━━━━━ DATA SHOWN ━━━━━

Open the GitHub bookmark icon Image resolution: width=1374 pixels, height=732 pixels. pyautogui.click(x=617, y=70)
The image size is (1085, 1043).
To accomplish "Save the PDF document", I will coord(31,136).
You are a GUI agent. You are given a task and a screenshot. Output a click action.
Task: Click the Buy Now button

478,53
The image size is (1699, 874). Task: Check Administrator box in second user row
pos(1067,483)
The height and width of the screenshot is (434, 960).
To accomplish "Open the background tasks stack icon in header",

━━━━━

## WORK ORDER
Nothing but the lines from the one containing "The image size is (1085, 1043)." through the last line of the data above should be given again, each exactly as it stands.

## WRITTEN RESPONSE
The image size is (1085, 1043).
To accomplish "Save the PDF document", I will coord(31,136).
You are a GUI agent. You are given a task and a screenshot. Output a click action.
Task: Click the Buy Now button

478,53
The image size is (1699, 874). Task: Check Administrator box in second user row
pos(1067,483)
The height and width of the screenshot is (434, 960).
To accomplish "Open the background tasks stack icon in header",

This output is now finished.